### Requirement
From the first line of the data below through the line holding "This screenshot has height=1658, width=1459.", write out each line exactly as it stands.

### Dataset entries
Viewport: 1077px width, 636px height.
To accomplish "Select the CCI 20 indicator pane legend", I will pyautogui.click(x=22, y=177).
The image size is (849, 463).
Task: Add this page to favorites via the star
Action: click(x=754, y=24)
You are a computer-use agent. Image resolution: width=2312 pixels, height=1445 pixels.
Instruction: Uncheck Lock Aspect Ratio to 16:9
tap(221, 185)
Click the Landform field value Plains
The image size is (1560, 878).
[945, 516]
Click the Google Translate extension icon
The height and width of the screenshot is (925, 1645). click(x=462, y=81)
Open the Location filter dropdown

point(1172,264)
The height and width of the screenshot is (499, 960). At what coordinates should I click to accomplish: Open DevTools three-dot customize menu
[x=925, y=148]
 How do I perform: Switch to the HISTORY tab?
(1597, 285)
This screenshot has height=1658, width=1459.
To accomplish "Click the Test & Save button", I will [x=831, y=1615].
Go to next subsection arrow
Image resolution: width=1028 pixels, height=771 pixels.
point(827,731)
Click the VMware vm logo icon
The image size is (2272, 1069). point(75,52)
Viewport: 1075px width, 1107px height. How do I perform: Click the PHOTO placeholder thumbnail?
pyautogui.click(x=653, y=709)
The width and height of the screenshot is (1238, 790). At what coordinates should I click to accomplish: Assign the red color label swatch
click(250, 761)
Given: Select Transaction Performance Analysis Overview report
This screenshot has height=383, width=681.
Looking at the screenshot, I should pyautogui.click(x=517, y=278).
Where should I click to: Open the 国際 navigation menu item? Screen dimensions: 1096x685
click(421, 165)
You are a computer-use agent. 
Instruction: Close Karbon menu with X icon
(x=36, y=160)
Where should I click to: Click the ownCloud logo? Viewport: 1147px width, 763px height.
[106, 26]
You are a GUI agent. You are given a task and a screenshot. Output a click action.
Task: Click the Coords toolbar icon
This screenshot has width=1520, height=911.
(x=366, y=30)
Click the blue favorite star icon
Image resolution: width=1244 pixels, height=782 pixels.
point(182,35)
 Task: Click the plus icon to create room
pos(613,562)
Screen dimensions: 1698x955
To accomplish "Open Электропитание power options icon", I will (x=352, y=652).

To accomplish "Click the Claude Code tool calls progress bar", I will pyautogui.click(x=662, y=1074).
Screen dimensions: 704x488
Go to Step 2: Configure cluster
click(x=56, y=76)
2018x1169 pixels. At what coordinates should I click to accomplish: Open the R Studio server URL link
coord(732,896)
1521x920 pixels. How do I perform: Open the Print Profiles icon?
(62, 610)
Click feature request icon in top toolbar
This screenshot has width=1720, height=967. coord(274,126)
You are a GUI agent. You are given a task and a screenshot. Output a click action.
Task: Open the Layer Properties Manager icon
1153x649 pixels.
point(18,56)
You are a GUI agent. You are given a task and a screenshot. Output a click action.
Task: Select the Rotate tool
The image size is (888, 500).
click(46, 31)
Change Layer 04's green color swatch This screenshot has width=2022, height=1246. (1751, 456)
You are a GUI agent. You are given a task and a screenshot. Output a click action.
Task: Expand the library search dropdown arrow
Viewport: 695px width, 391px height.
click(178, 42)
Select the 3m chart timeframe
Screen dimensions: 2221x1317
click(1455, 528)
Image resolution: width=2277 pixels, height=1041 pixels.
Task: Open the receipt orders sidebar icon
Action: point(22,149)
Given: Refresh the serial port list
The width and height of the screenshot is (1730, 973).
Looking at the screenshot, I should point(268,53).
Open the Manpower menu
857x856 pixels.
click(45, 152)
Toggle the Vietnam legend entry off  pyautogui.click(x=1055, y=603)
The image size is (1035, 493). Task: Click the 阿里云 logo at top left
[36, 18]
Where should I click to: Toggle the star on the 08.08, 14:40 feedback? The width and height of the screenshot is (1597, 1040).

### Output
Viewport: 1077px width, 636px height.
To accomplish "Select the CCI 20 indicator pane legend", I will pyautogui.click(x=22, y=177).
The image size is (849, 463).
Task: Add this page to favorites via the star
Action: click(x=754, y=24)
You are a computer-use agent. Image resolution: width=2312 pixels, height=1445 pixels.
Instruction: Uncheck Lock Aspect Ratio to 16:9
tap(221, 185)
Click the Landform field value Plains
The image size is (1560, 878).
[945, 516]
Click the Google Translate extension icon
The height and width of the screenshot is (925, 1645). click(x=462, y=81)
Open the Location filter dropdown

point(1172,264)
The height and width of the screenshot is (499, 960). At what coordinates should I click to accomplish: Open DevTools three-dot customize menu
[x=925, y=148]
 How do I perform: Switch to the HISTORY tab?
(1597, 285)
This screenshot has height=1658, width=1459.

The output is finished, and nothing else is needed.